#### [SHORT PROBLEM]
Copy the passage of the financial report excerpt between "Hydrogen production is" and "2011. (Markets and Markets Research; Hydrogen Generation Market)", inclusive.

Hydrogen production is a large and growing industry Market size of global hydrogen production was estimated to be 53 million metric tons in 2010, of which 12% was shared by merchant hydrogen and rest with captive production (Markets and Markets Research; Hydrogen Generation Market). With decreasing sulfur level in petroleum products, lowering crude oil quality and rising demand of hydrogen operated fuel cell applications, global hydrogen production volume is forecasted to grow by compound annual growth rate of 5.6% from 2011 to 2016. The hydrogen production market in terms of value was estimated to be approximately $82 billion in 2011. (Markets and Markets Research; Hydrogen Generation Market)
Critical Accounting Policies
Our discussion and analysis of our financial condition and results of operations are based upon our financial statements, which have been prepared in accordance with accounting principles generally accepted in the United States of America. The preparation of these financial statements requires us to make estimates and judgments that affect the reported amounts of assets, liabilities, revenues and expenses, and related disclosures of contingent assets and liabilities. On an ongoing basis, we evaluate our estimates, including those related to impairment of property, plant and equipment, intangible assets, deferred tax assets and fair value computation using the Black Scholes option pricing model. We base our estimates on historical experience and on various other assumptions, such as the trading value of our common stock and estimated future undiscounted cash flows, that we believe to be reasonable under the circumstances, the results of which form the basis for making judgments about the carrying value of assets and liabilities that are not readily apparent from other sources. Actual results may differ from these estimates under different assumptions or conditions; however, we believe that our estimates, including those for the above-described items, are reasonable.
Revenue Recognition
Revenue on product sales is recognized when persuasive evidence of an arrangement exists, such as when a purchase order or contract is received from the customer, the selling price is fixed, title to the goods has changed and there is a reasonable assurance of collection of the sales proceeds. We obtain written purchase authorizations from our customers for a specified amount of product at a specified price and consider delivery to have occurred at the time of shipment. Revenue is recognized at shipment and we record a reserve for estimated sales returns, which is reflected as a reduction of revenue at the time of revenue recognition.

#### [DATA SEGMENT]
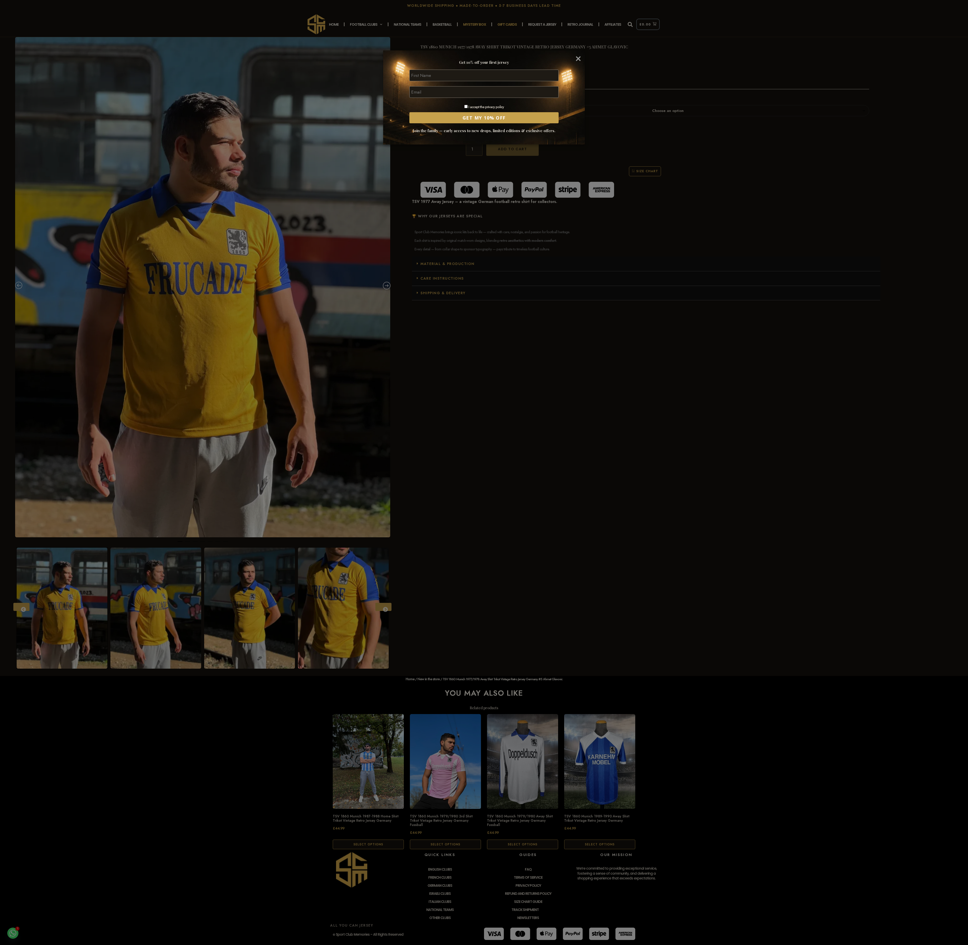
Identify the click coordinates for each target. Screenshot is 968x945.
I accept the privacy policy (486, 107)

#### [EXERCISE SOLUTION]
Hydrogen production is a large and growing industry Market size of global hydrogen production was estimated to be 53 million metric tons in 2010, of which 12% was shared by merchant hydrogen and rest with captive production (Markets and Markets Research; Hydrogen Generation Market). With decreasing sulfur level in petroleum products, lowering crude oil quality and rising demand of hydrogen operated fuel cell applications, global hydrogen production volume is forecasted to grow by compound annual growth rate of 5.6% from 2011 to 2016. The hydrogen production market in terms of value was estimated to be approximately $82 billion in 2011. (Markets and Markets Research; Hydrogen Generation Market)